The range runs from the line containing "You are a GUI" to the last line of the entries. Copy that range exactly, omitting pictures.
+++ Data provided
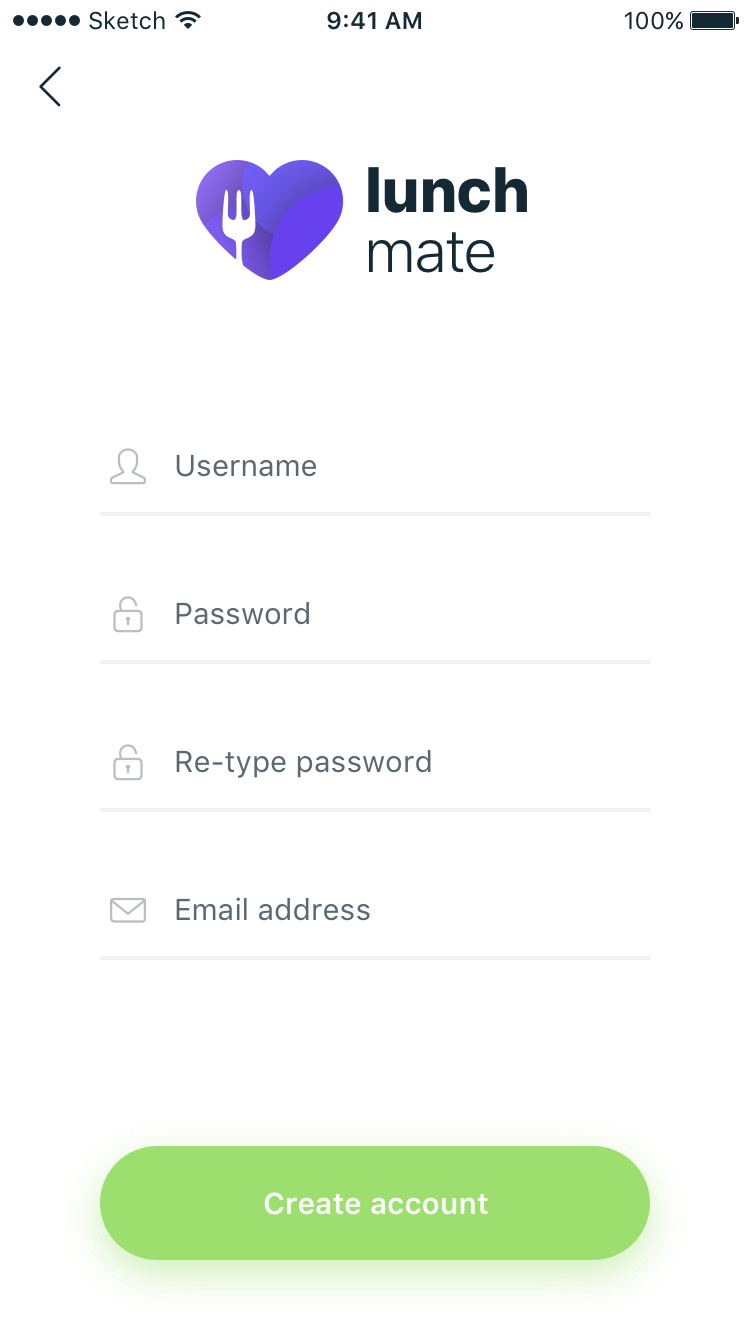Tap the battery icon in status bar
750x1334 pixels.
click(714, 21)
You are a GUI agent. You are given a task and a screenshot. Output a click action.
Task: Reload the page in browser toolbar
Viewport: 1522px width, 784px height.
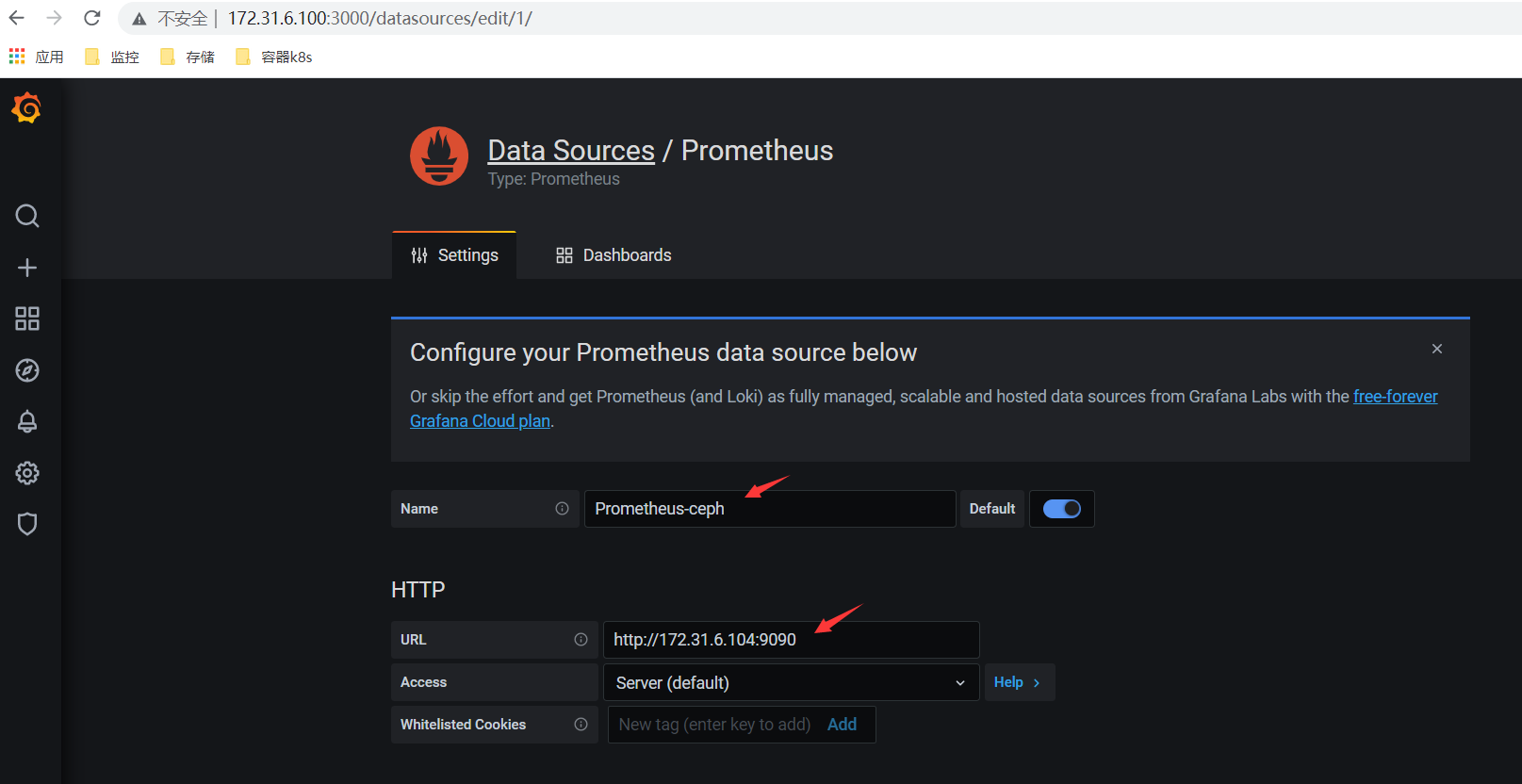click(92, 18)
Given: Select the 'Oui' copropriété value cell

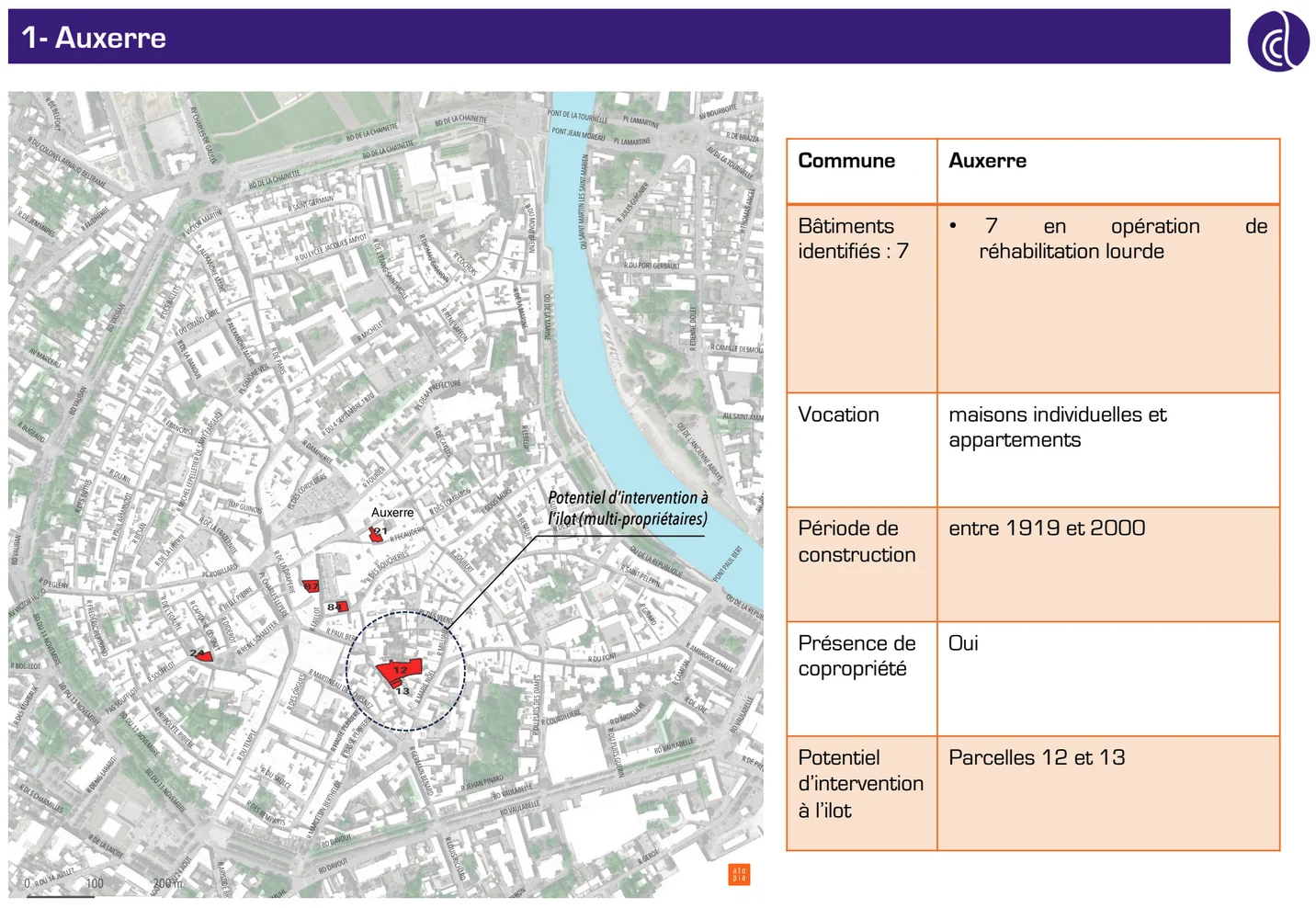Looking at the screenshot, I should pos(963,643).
++++++
◆ **Response area**:
You are a GUI agent. You are given a task and a screenshot. Output a click action.
Task: Reload the page in browser toolbar
Viewport: 1522px width, 784px height.
click(92, 18)
Given: Select the 'Oui' copropriété value cell

Looking at the screenshot, I should pos(963,643).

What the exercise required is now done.